In the material below, rewrite the part that opens with the line containing "You are a computer-use" and closes with the line containing "pyautogui.click(x=133, y=354)", substituting "bottom toolbar" for "status bar" and changing nothing else. Give only those lines, without the pictures.

* Material to process:
+++

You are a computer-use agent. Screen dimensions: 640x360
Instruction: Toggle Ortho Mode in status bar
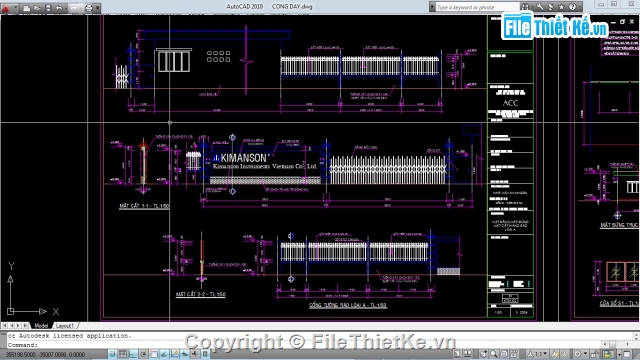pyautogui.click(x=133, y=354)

+++

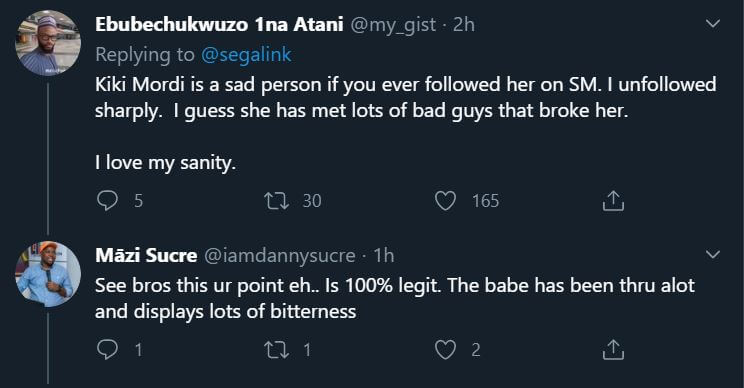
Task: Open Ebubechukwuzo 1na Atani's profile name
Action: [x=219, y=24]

+++

* Response:
You are a computer-use agent. Screen dimensions: 640x360
Instruction: Toggle Ortho Mode in bottom toolbar
pyautogui.click(x=133, y=354)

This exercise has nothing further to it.